Stated task
Rewrite the rows below, starting at the first row and ending at the line that contains "coord(320,192)", with "Screen dimensions" replaced by "Display size" and everything else unchanged. Leave the pictures out of your answer.

Dataset rows
* start *

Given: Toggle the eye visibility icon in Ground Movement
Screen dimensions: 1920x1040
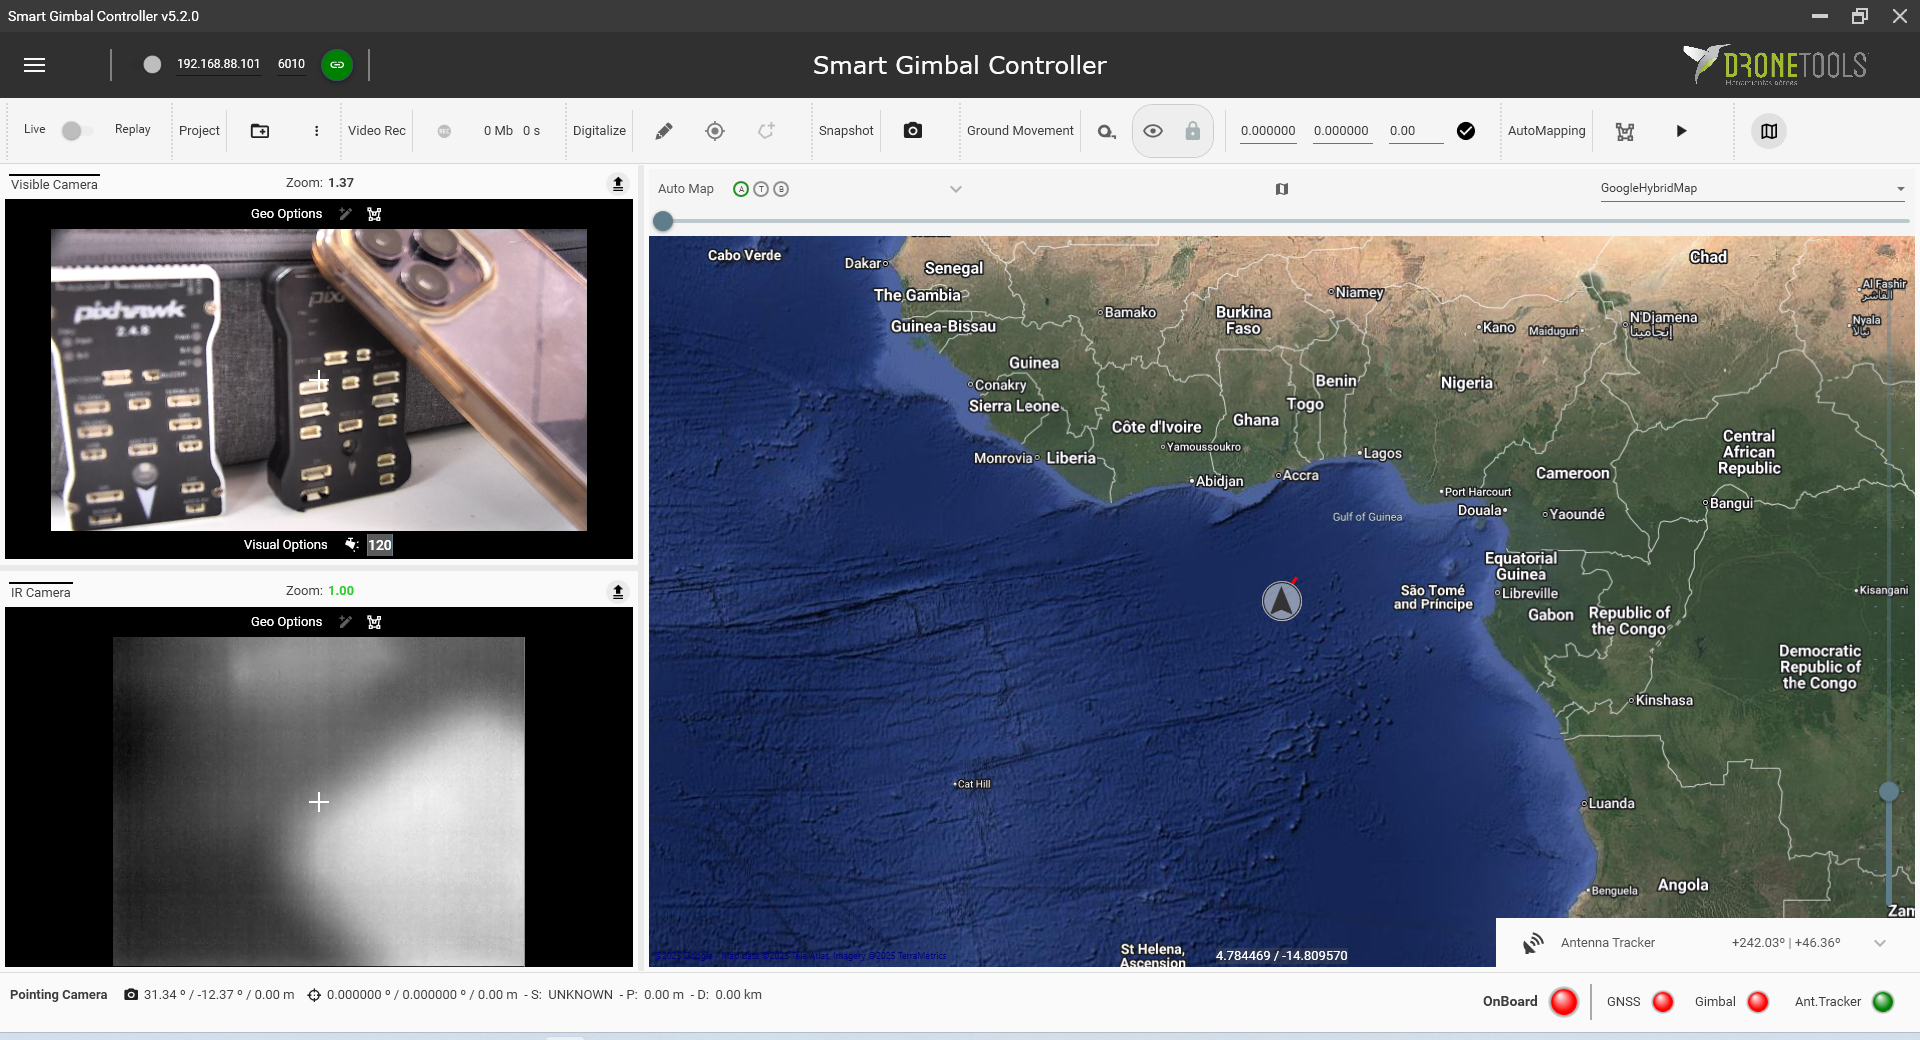Looking at the screenshot, I should pyautogui.click(x=1153, y=130).
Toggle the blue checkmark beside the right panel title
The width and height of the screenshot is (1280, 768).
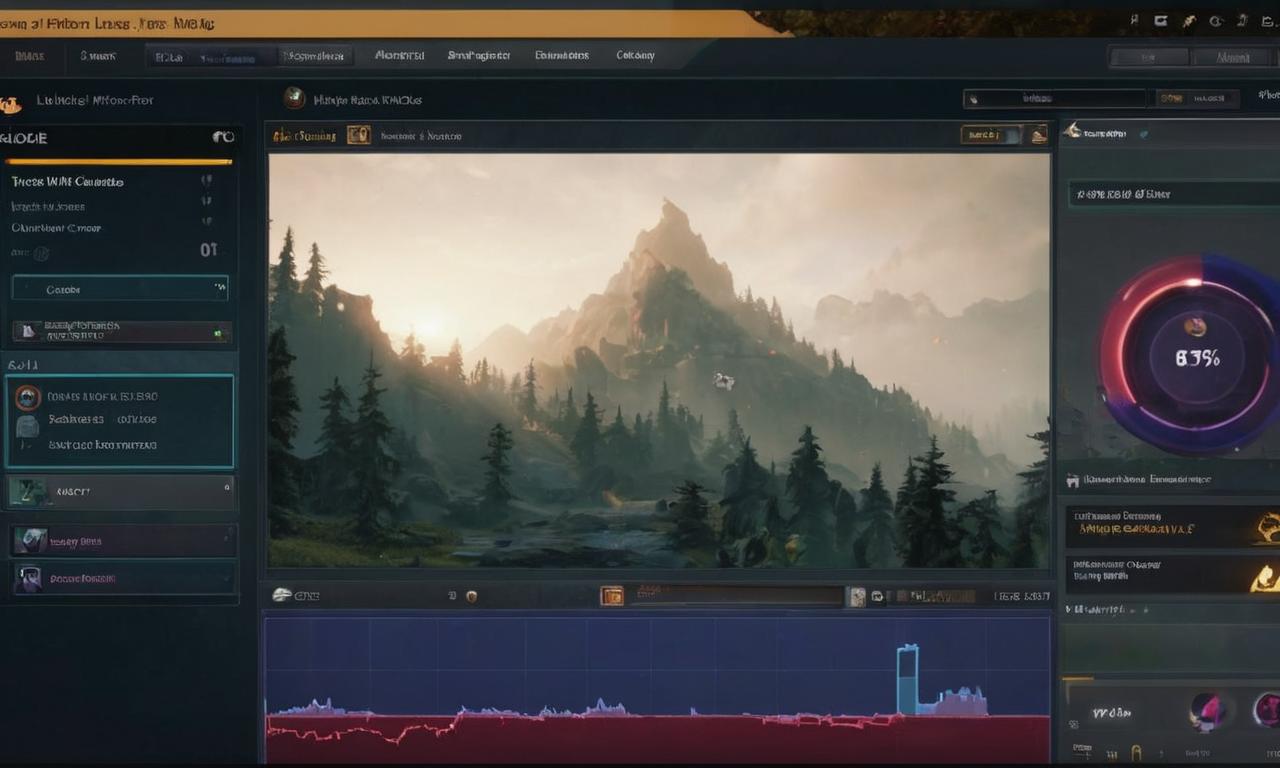(x=1145, y=132)
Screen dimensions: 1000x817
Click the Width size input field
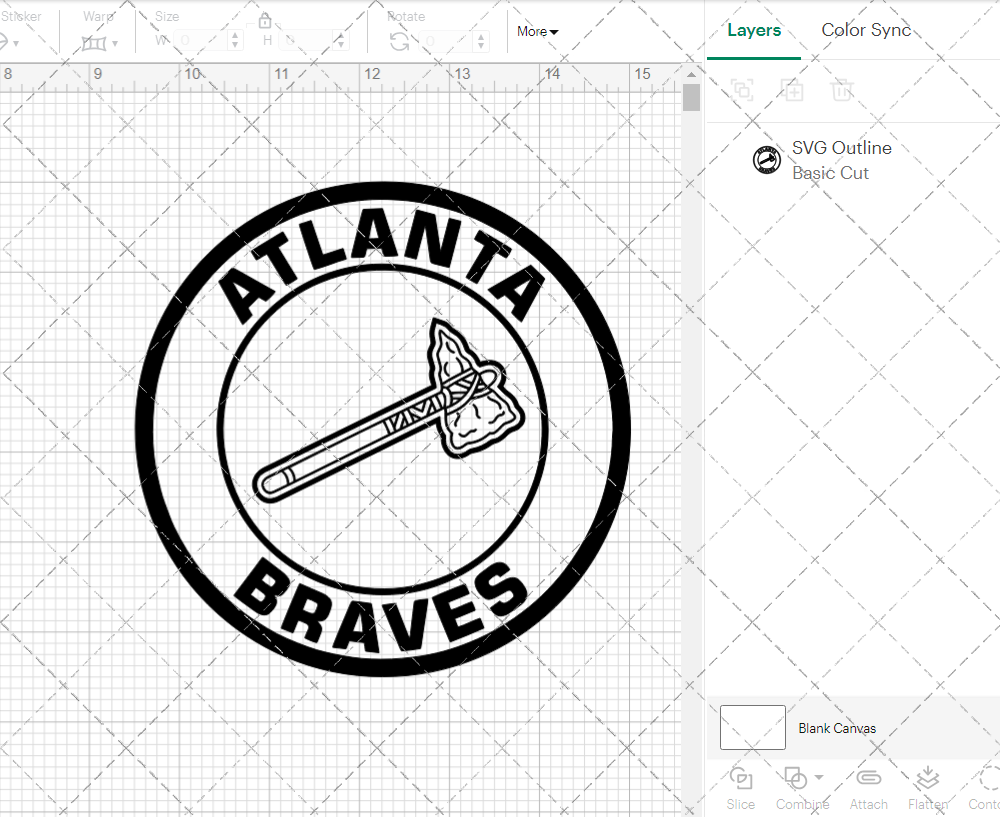(200, 41)
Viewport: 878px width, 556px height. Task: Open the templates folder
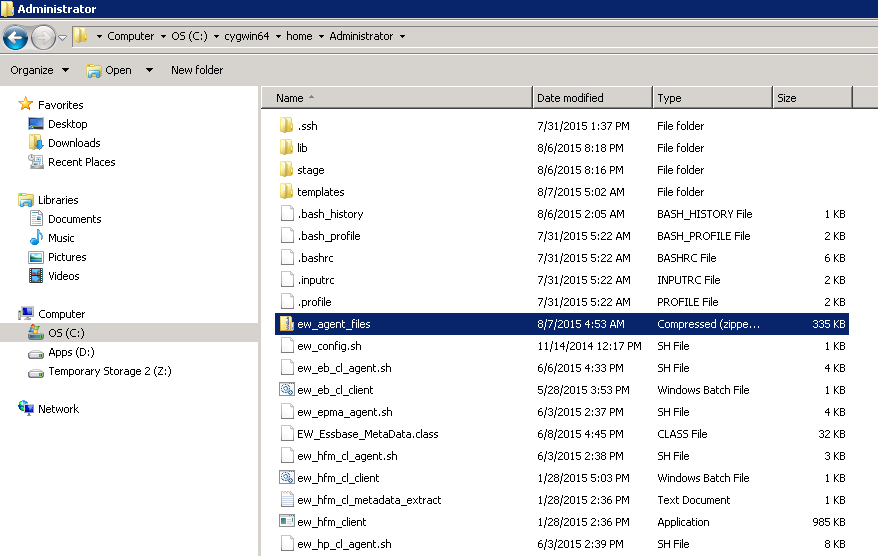coord(320,192)
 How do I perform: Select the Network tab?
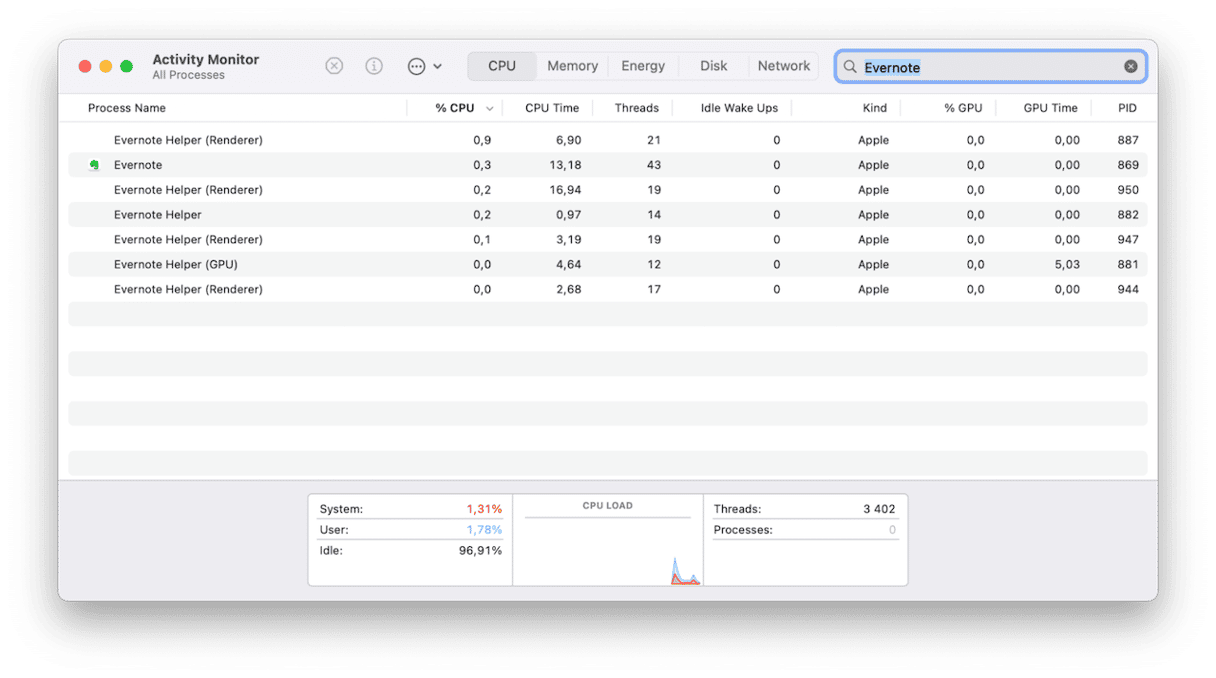click(x=783, y=66)
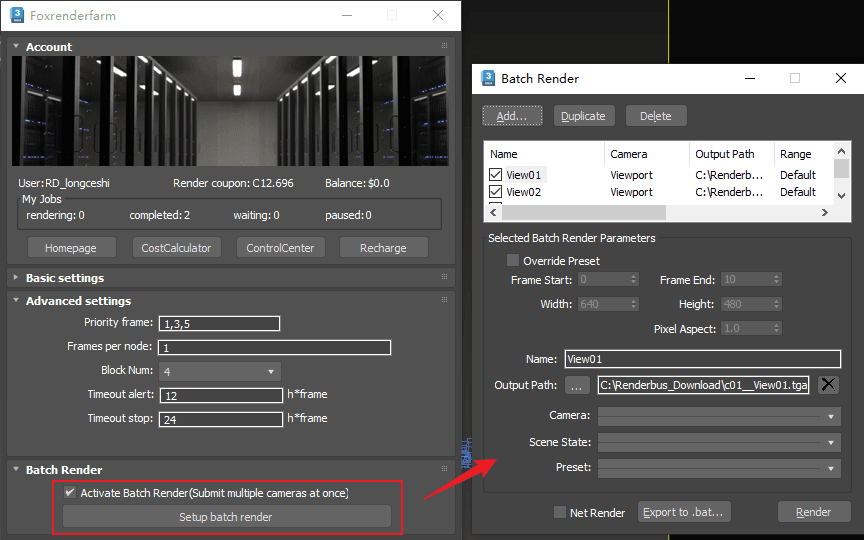Collapse the Advanced settings section
The image size is (864, 540).
click(x=78, y=301)
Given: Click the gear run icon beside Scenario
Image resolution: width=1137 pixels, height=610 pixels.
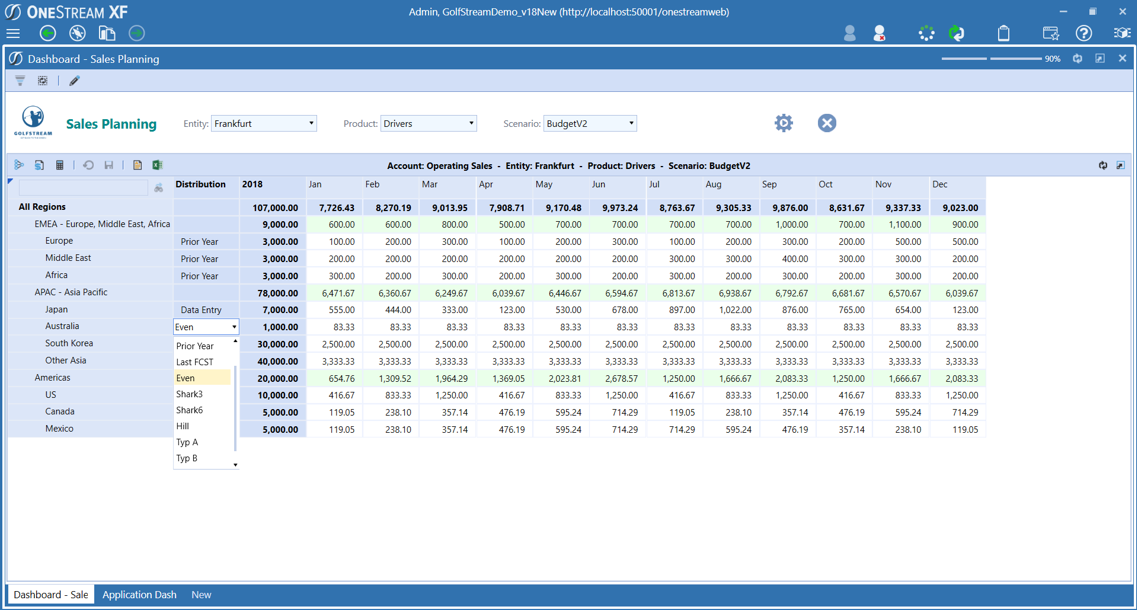Looking at the screenshot, I should (x=783, y=123).
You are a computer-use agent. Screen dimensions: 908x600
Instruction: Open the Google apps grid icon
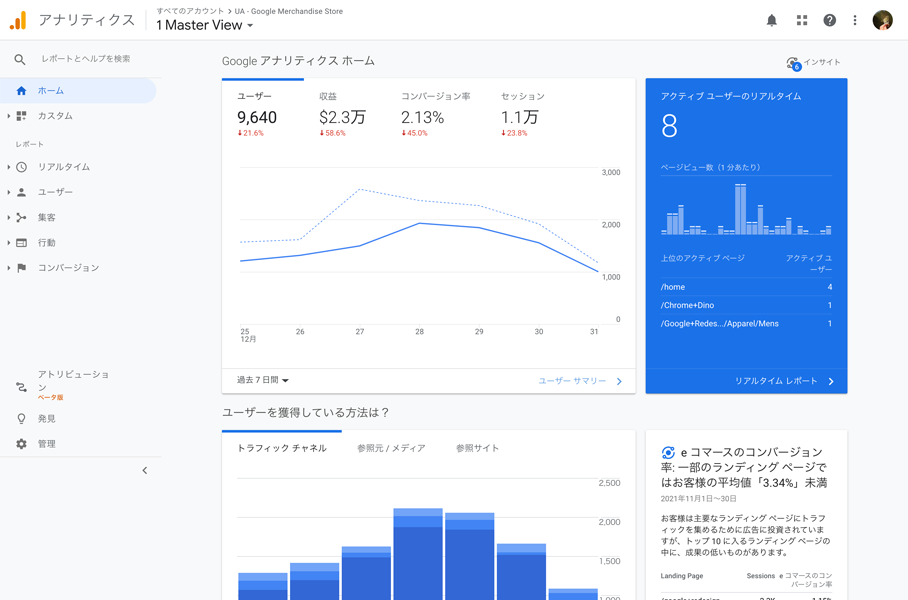[801, 20]
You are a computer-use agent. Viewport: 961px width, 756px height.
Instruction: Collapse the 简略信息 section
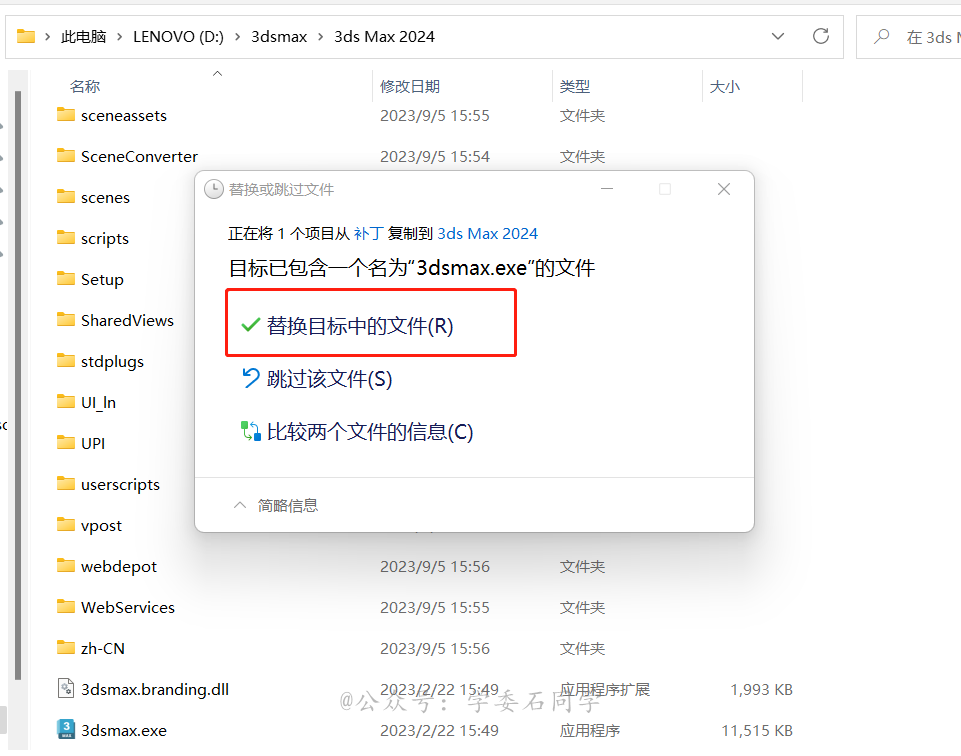[286, 505]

* end *

Answer for this exercise
Given: Toggle the eye visibility icon in Ground Movement
Display size: 1920x1040
Looking at the screenshot, I should pyautogui.click(x=1153, y=130).
Toggle the blue checkmark beside the right panel title
The width and height of the screenshot is (1280, 768).
(x=1145, y=132)
Display size: 1000x817
Click the Width size input field
(200, 41)
Viewport: 878px width, 556px height. Task: Open the templates folder
coord(320,192)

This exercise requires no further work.